Zip is so happy. Her new friends are singing and waving their arms and whenever she does a hot move, like a shimmy or a strut, they laugh and do it with her.
“Hey, got a smoke? OK. Thank you, sweetmeats.”
But now the cute policeman is getting a little too friendly. She likes him but she’s not ready to leave. “This is a party, man.” Now the cop takes her butt away. “Hey, that’s my smoke. Please give it back. Puleeese.” She asks politely but he doesn’t give her the cigarette and now he’s grabbing her arm.
“What are you doing?”
Why won’t he answer?
“I’m talking to you. Give me my smoke. You can’t grab me like this, Pig!”
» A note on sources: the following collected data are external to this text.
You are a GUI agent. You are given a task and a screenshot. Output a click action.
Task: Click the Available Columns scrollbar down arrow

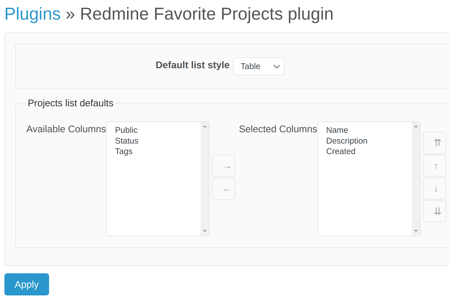click(205, 231)
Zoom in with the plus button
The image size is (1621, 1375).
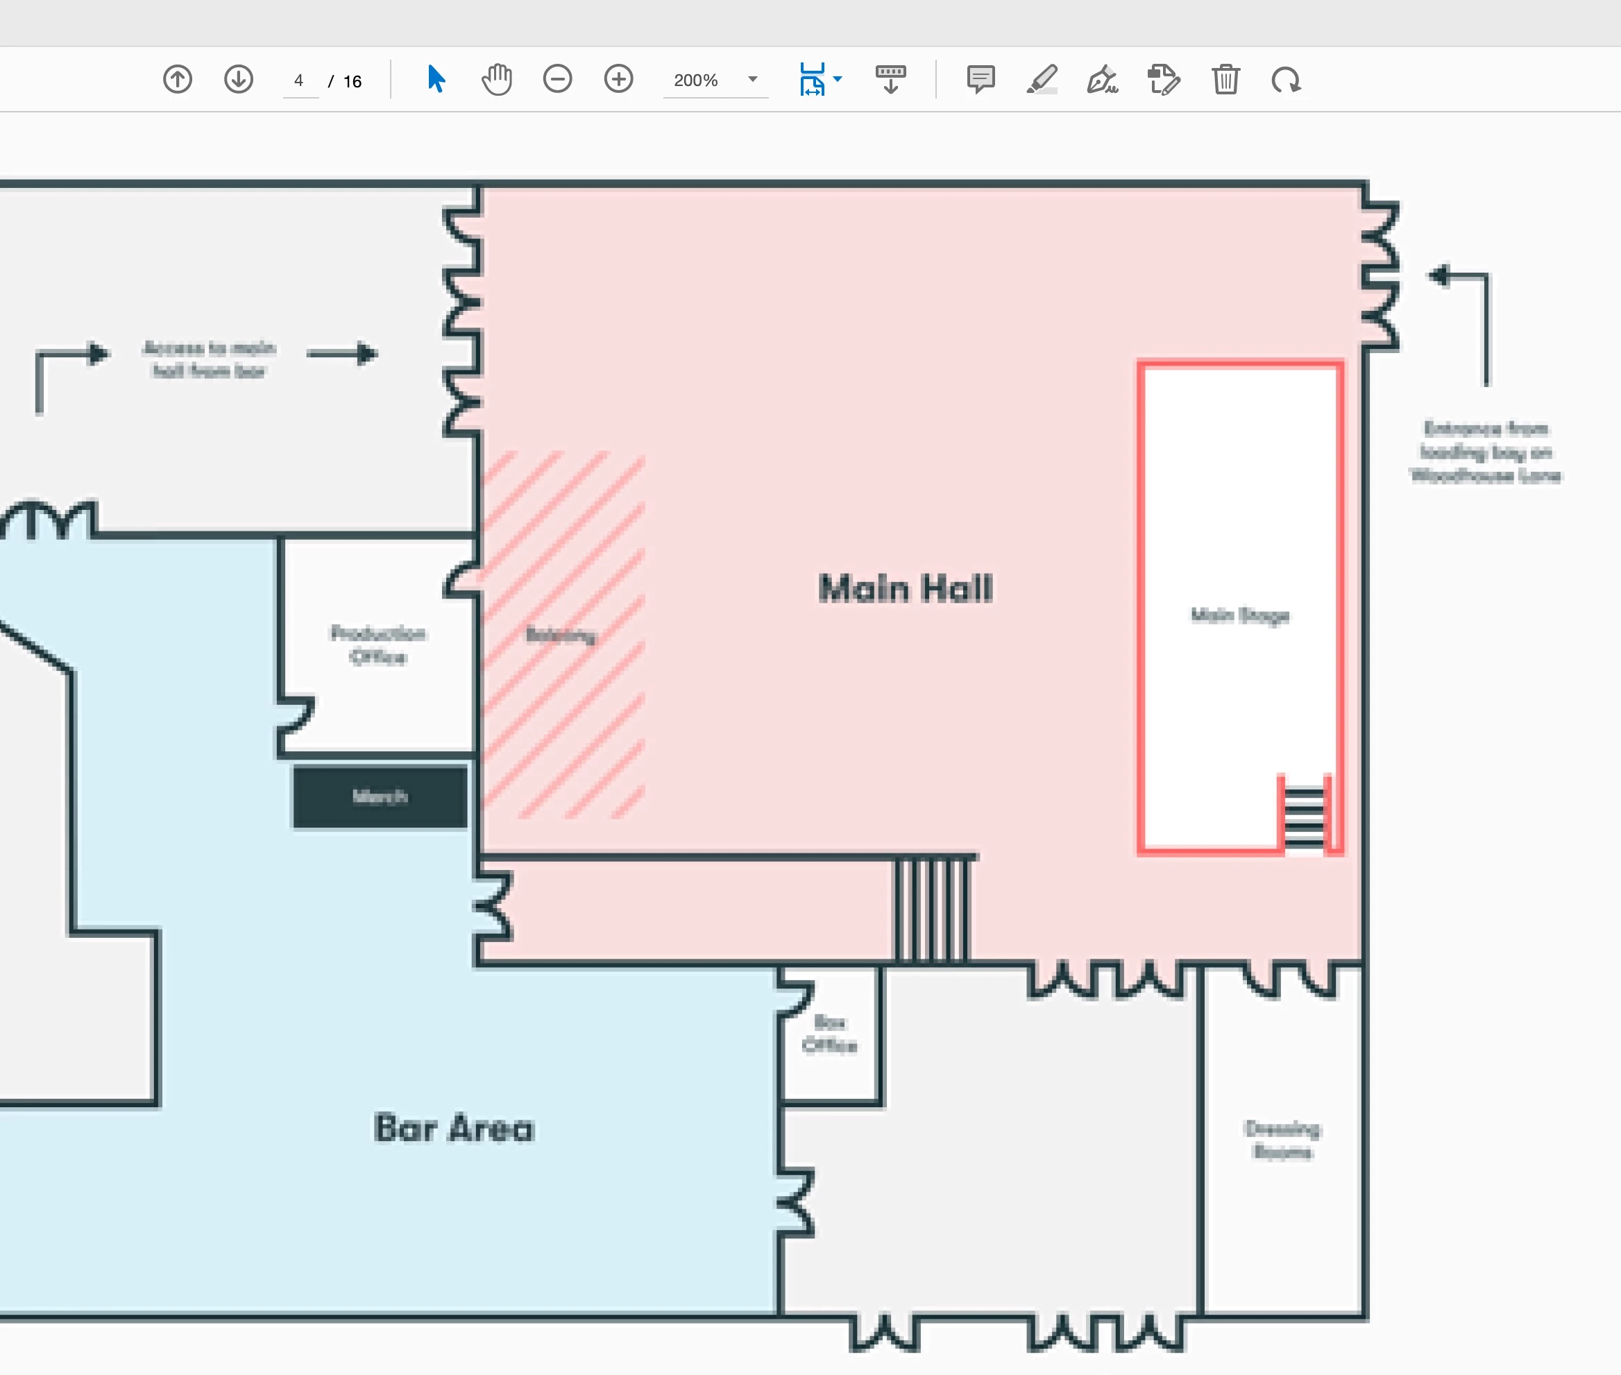click(619, 80)
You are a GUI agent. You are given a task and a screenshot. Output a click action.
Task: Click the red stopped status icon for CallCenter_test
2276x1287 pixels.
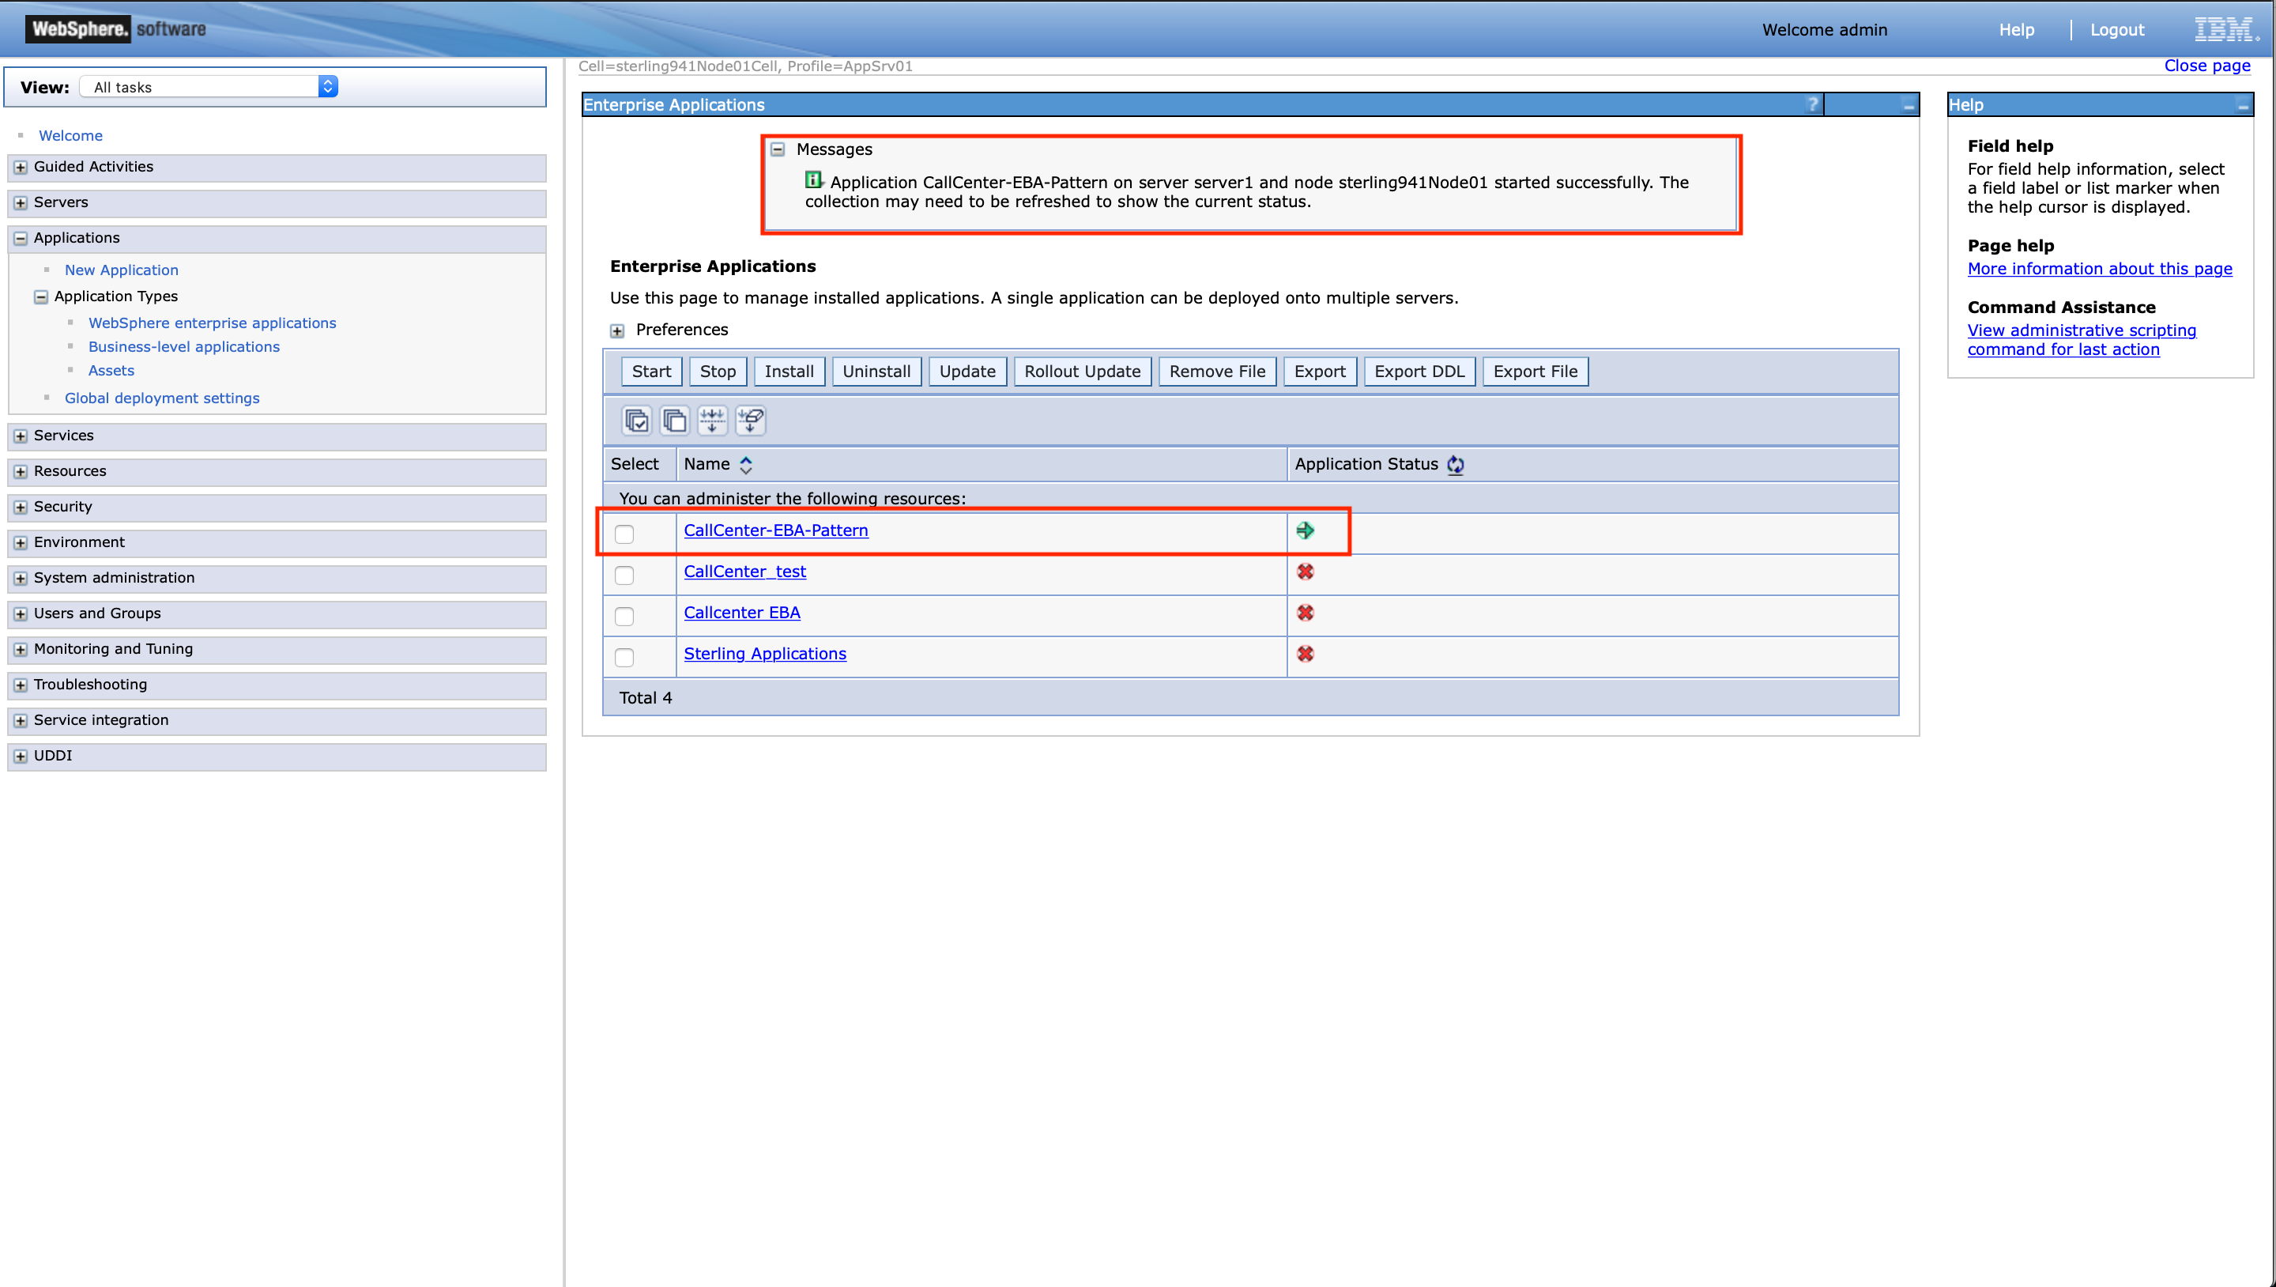pyautogui.click(x=1306, y=572)
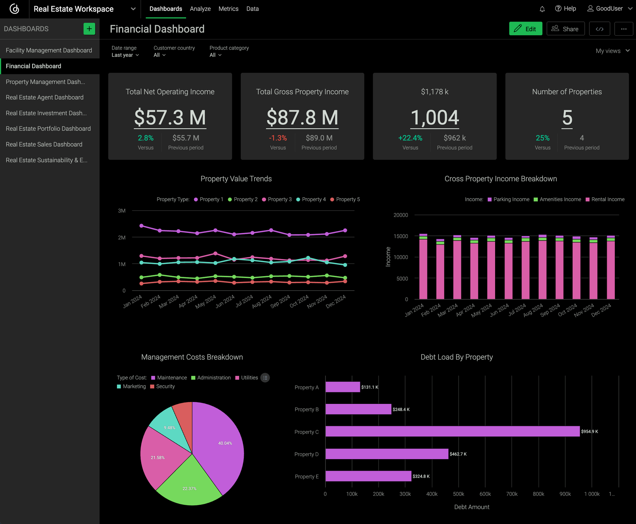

The quiet, calm clown remembers days long ago when policemen grabbed her. Her body remembers those demonstrations more than her mind but her body remembers with every sinew and bone and organ. Her heart pounds, the adrenaline surges and fear tears Zip away from her peaceful self, her perfect clown.
It takes Ellie three hours to calm her mother down after paying her bail.